Paper fans "were very popular before air conditioning," Mr. Cohn says. Companies stuck their logos on them and handed them out.
What the fan was to the 19th century, the USB drive is to the 21st. The compact data storage gadgets come in every shape and size—from one tucked inside a toy robot, to another as thin as a credit card.
Personal digital devices have inspired the kitsch industry to invent brand-able accessories for iPads, iPhones and Kindles.
Mr. Cohn—who prefers the term "advertising specialties" to "swag"—still has an eye for items that are low tech. He is a fan, for example, of the "Talking Footprint Sandals."
Another of his practical favorites is an eco-friendly bamboo "wine plate" with a hole to accommodate a wine glass—perfect for circulating at cocktail parties.

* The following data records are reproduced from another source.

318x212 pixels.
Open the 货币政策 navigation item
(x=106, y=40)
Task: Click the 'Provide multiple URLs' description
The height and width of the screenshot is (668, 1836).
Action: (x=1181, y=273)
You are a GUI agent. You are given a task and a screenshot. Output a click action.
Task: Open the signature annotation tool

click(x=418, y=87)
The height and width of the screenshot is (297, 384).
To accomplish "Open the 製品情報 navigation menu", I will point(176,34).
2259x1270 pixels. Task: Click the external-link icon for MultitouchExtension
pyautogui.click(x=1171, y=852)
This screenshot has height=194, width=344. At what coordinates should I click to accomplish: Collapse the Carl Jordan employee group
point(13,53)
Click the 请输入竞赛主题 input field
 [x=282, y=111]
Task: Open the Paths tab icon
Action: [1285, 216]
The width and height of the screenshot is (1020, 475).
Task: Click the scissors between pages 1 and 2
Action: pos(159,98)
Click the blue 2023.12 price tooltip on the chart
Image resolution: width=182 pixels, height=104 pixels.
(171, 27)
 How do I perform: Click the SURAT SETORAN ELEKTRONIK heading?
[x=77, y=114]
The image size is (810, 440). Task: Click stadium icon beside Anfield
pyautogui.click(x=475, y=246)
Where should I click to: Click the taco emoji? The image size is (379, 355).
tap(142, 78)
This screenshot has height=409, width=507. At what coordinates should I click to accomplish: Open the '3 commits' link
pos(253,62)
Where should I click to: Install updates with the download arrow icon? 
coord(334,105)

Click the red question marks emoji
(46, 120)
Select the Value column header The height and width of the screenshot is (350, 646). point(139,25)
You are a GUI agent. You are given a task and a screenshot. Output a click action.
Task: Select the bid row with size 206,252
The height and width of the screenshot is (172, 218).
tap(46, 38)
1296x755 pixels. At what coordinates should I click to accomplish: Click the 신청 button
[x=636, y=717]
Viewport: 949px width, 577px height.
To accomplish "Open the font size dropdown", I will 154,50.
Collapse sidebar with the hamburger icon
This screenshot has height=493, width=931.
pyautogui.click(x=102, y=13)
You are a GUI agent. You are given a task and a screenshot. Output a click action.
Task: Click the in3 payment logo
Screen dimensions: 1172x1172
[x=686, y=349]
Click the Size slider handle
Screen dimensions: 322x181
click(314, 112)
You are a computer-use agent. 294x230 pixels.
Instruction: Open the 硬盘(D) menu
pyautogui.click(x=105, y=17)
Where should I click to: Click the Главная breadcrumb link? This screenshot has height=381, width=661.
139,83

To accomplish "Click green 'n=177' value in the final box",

"You could hold a wine glass and walk around the buffet," Mr. Cohn chuckles. "Many of these items, you will say, 'I could have thought of that.' "
Home, he admits—perhaps a tad sheepishly—is mainly off-limits to swag. His wife is a "minimalist," he says, who comes into his office every once in a while and helps clean it out.
It keeps the place from turning into "Disneyland," he says.
"He has a love affair with these little objects," says Suzanne Cohn. "I like a sense of order and he loves clutter."